L’hiver est rude mais l’alcool est russe

Un jeune russe revient de son service militaire de Tchétchénie le visage brûlé après l’attaque de son tank. Pour oublier ce malheur, Kostia, dont le visage fait peur aux enfants, se noie dans l’alcool comme seul un Russe peut le faire et surtout, il dessine. Il dessine grâce à l’enseignement d’un peintre raté qui lui a appris deux choses : boire de la vodka et ouvrir ses yeux sur le monde pour mieux le peindre. Deux de ses camarades soldats arrivent à le sortir de sa misère et l’emmènent malgré lui à la recherche d’un troisième.

Andrei Guelassimov est un auteur russe de littérature engagée. Après des études de lettres à l’Université d’Irkoutsk et à l’Université de Moscou, il suit des cours de mise en scène à l’Institut d’études théâtrales de Moscou. Il devient scénariste pour quelques fictions de télévision, avant de se consacrer entièrement à la littérature.

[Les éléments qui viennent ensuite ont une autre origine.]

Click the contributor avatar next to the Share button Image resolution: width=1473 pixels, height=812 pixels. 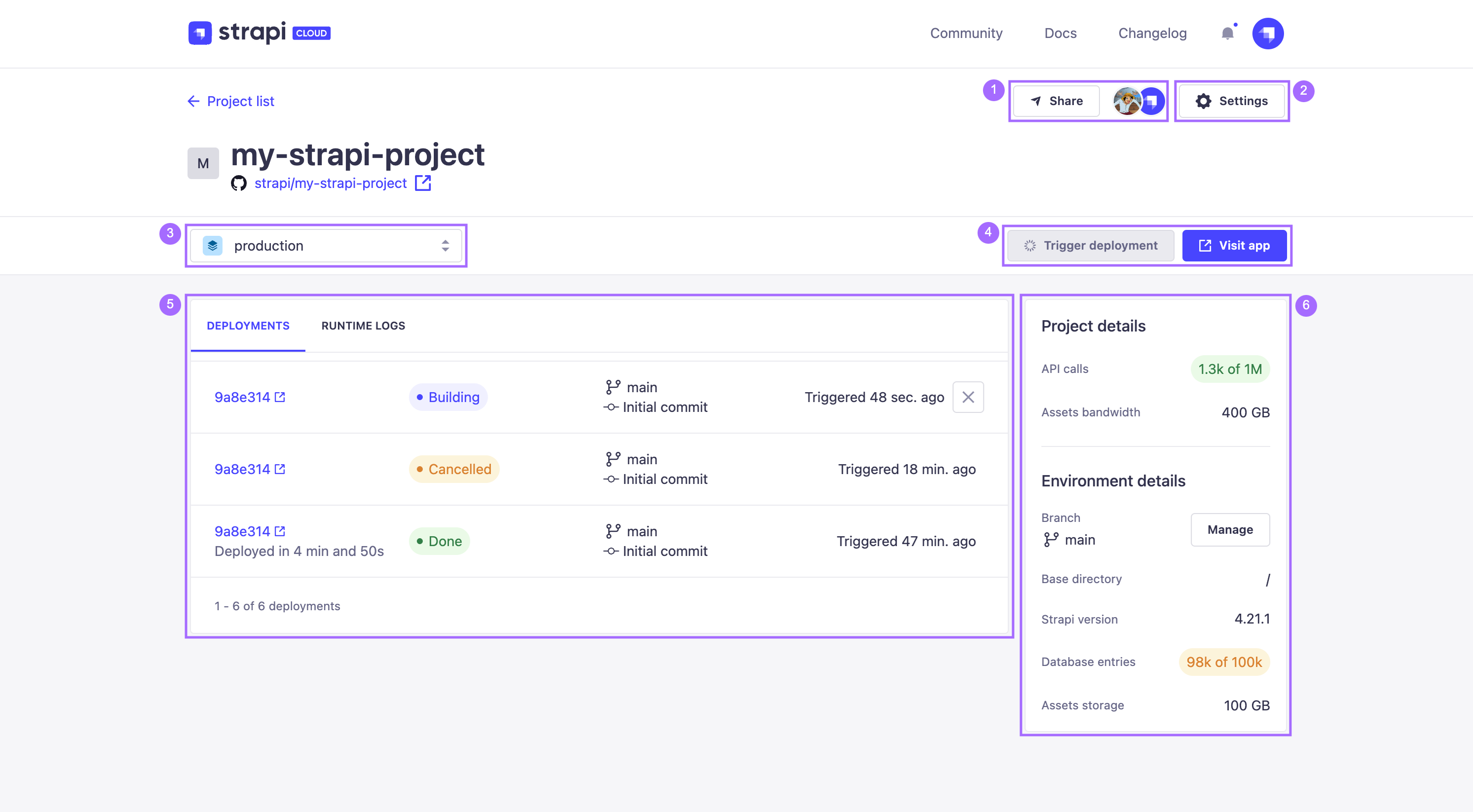1126,101
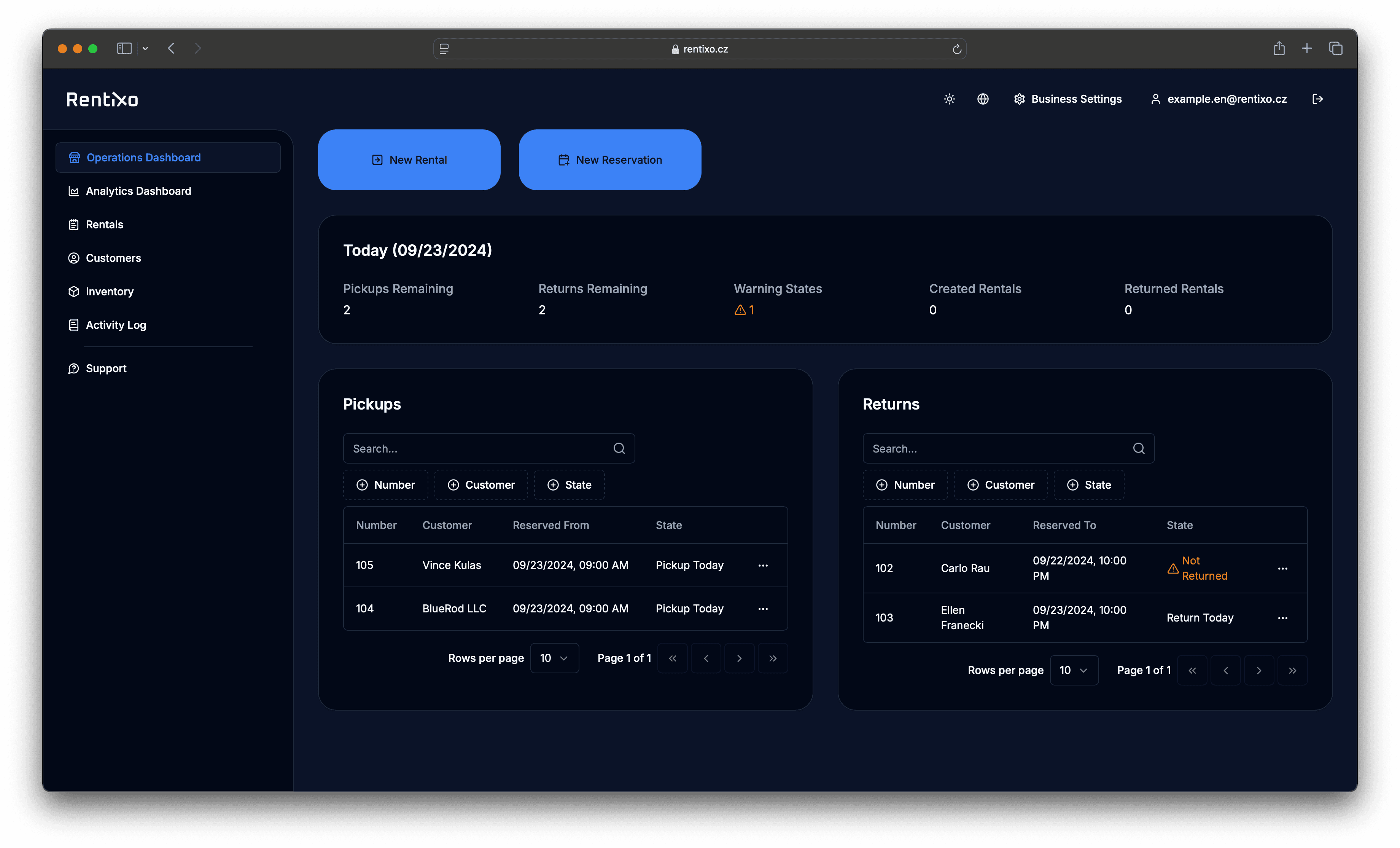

Je trouve que ce livre rend vraiment hommage aux dessinateurs qui ont un regard différent sur notre monde actuel. Là, dans ce roman, Kostia, de son vrai nom Constantin, retrouve peu à peu le goût de la vie grâce à son envie de dessiner. Cette envie qu’il retrouve en gardant les enfants de son père et en traversant la Tchétchénie. Ce pays ravagé par la Guerre où réside un monde abominable, parsemé de vies tristes et douloureuses.

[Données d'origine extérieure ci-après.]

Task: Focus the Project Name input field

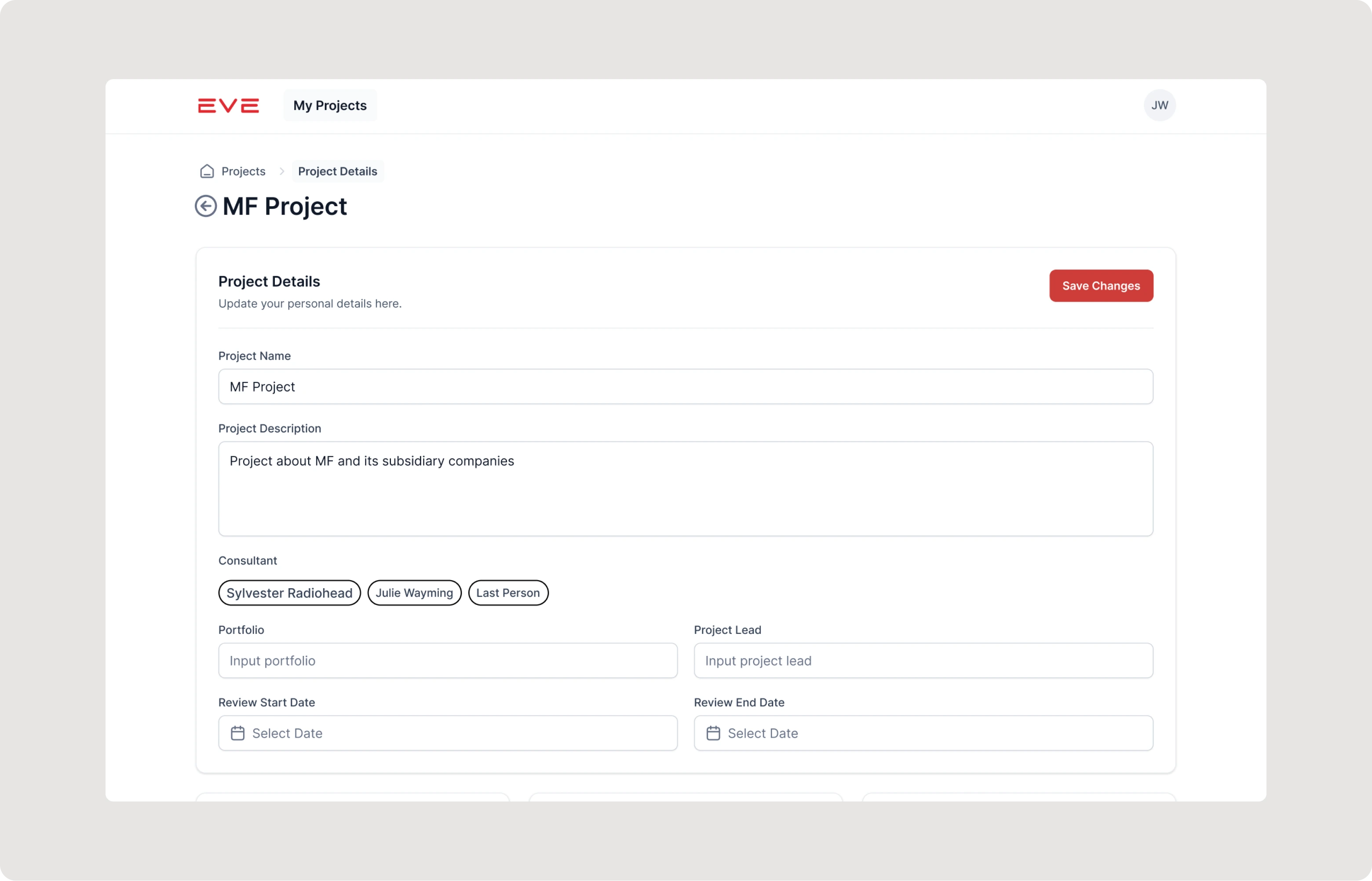Action: [x=686, y=387]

L’évocation de la guerre en Tchétchénie par un auteur russe est en soi une prise de risque quand on voit ce qui est arrivé à  Anna Politkoskaïa. C’était une journaliste Russe connue pour son opposition à la politique de Vladimir Poutine qui a été assassinée en 2006. En effet, l’auteur a un point de vue Russe et nous laisse entendre que la Guerre n’est pas équilibrée car il nous rappelle plusieurs fois que « les russes se faisaient tirer dessus au sniper sans savoir d’où venait ces tirs ». L’auteur présente vraiment les conséquences de la guerre sur les anciens soldats qui ont des difficultés à se réinsérer dans la société russe. Pourtant, dans ce monde-là subsiste une richesse : le dessin.

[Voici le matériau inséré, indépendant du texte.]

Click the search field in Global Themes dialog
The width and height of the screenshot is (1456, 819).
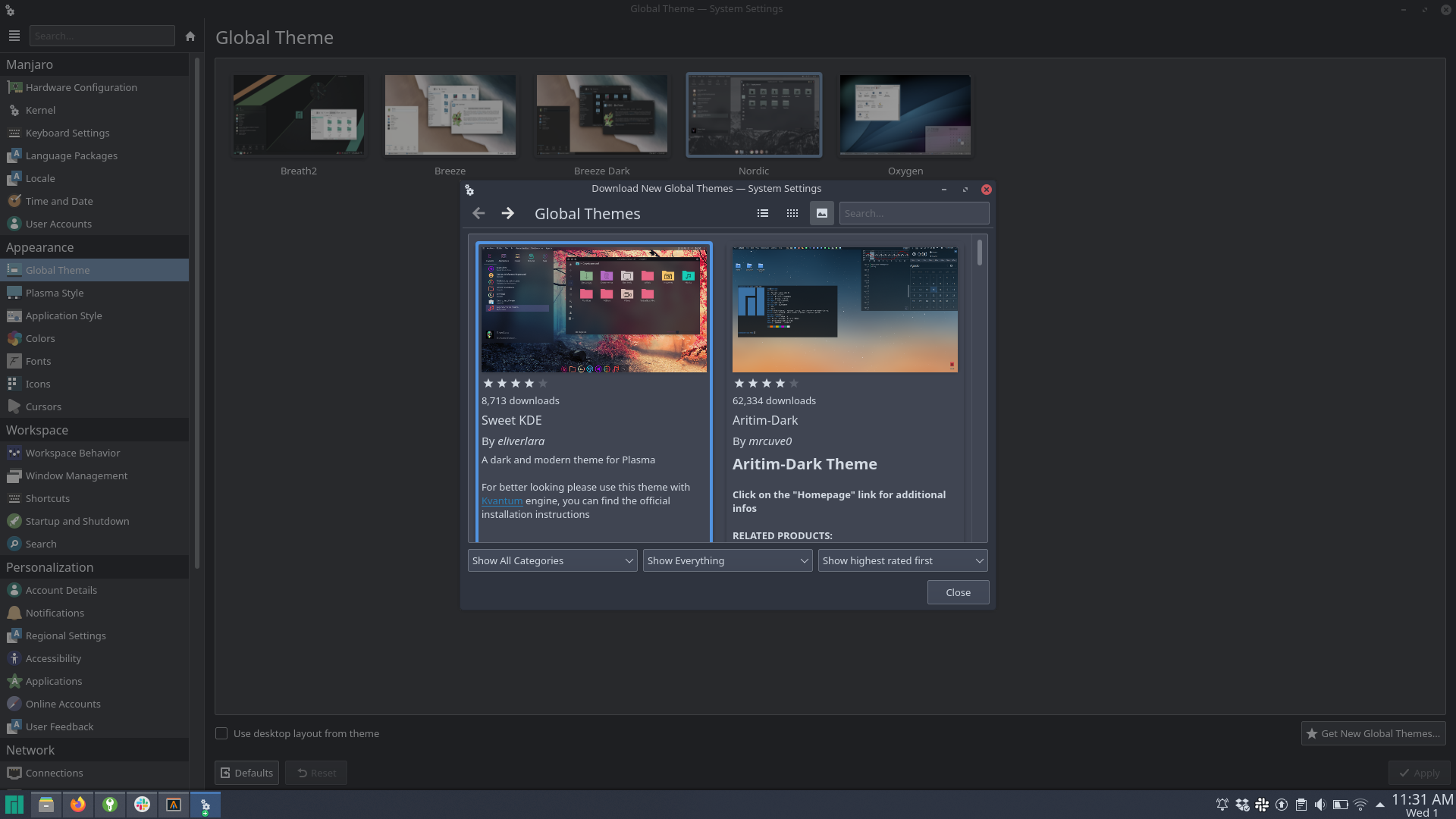coord(914,214)
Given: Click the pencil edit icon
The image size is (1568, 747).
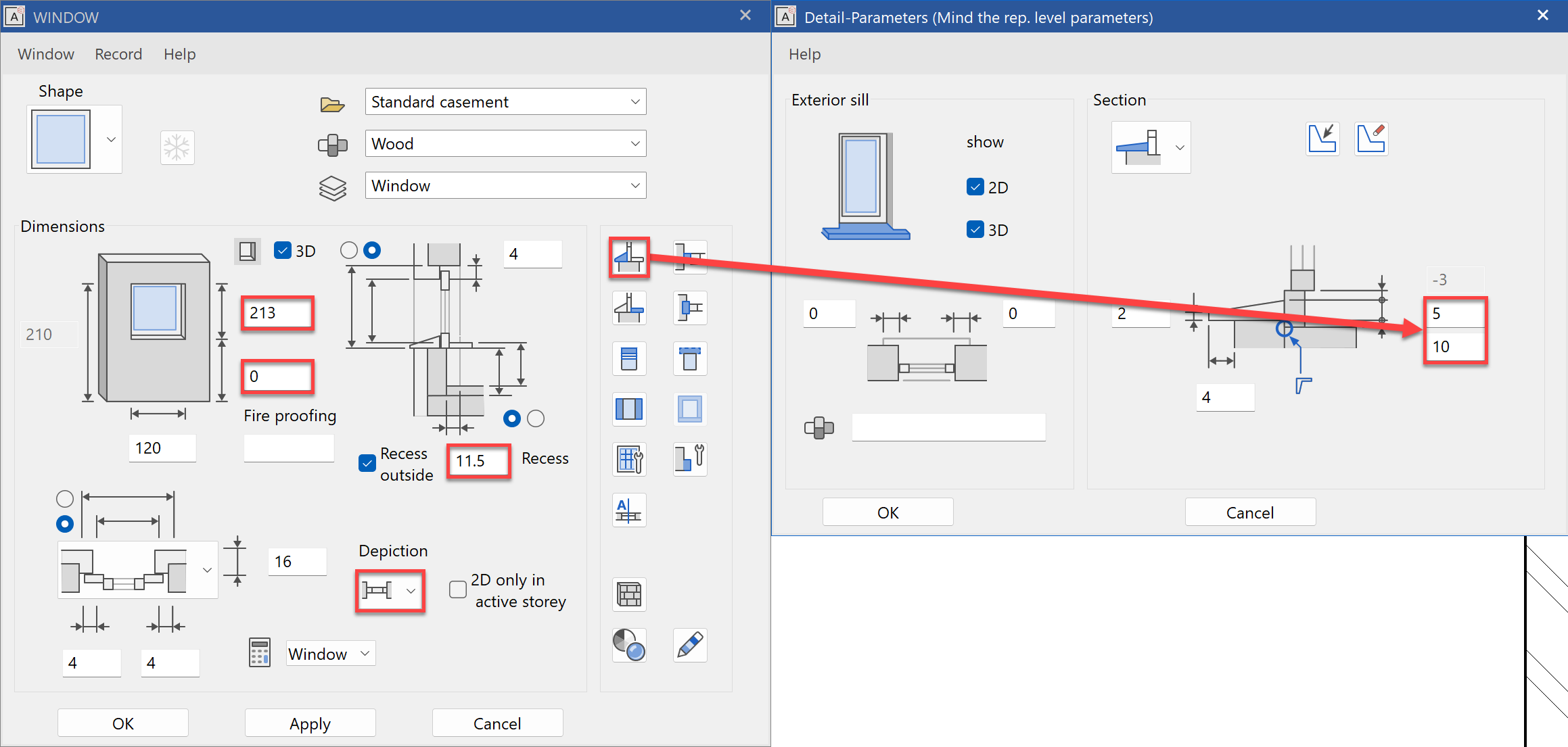Looking at the screenshot, I should coord(690,645).
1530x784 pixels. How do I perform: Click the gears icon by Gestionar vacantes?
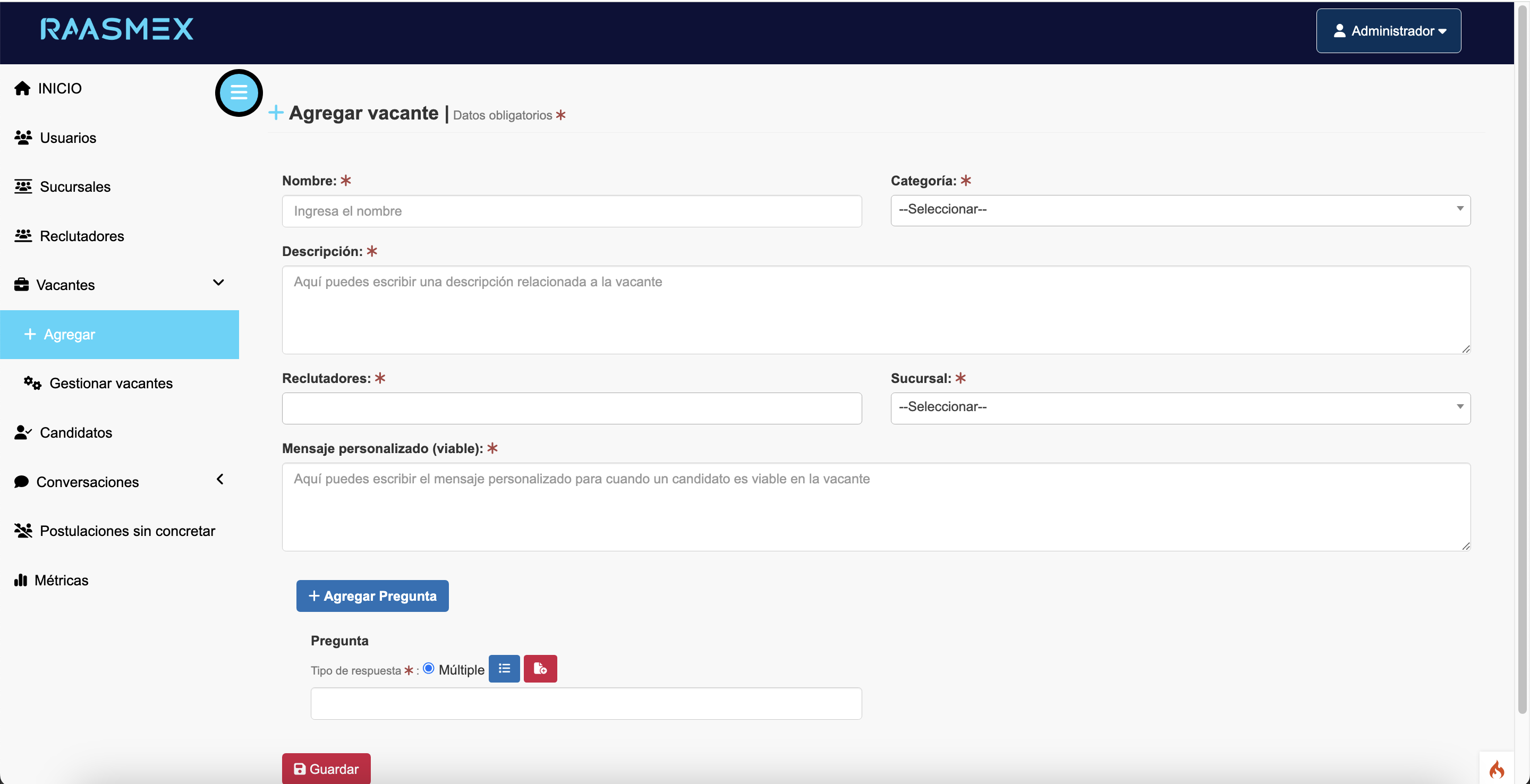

Le récit de Kostia débutait sur l’appel au secours de sa voisine Olga lui demandant de venir faire peur à son petit garçon Nikita : « Excuse-moi de toujours t’embêter, me dit-elle alors. C’est que… il n’a peur que de toi… Moi, il ne m’obéit plus du tout. » Et il se termine par le retour vers ce même gamin qui dit à Kostia après qu’il l’ait mis au lit :« Moi je sais. Je sais bien que tu n’es pas méchant. C’est juste ta figure qui est comme ça. »

On voit bien que ce livre donne de l’espoir à ces gens qui ne sont pas comme tout le monde. C’est une belle histoire émouvante car c’est avec les enfants de son père et celui de sa voisine que Constantin se replonge dans son enfance et du coup arrive à dessiner son vrai visage.

Un roman à découvrir, surtout pour les amateurs de dessin.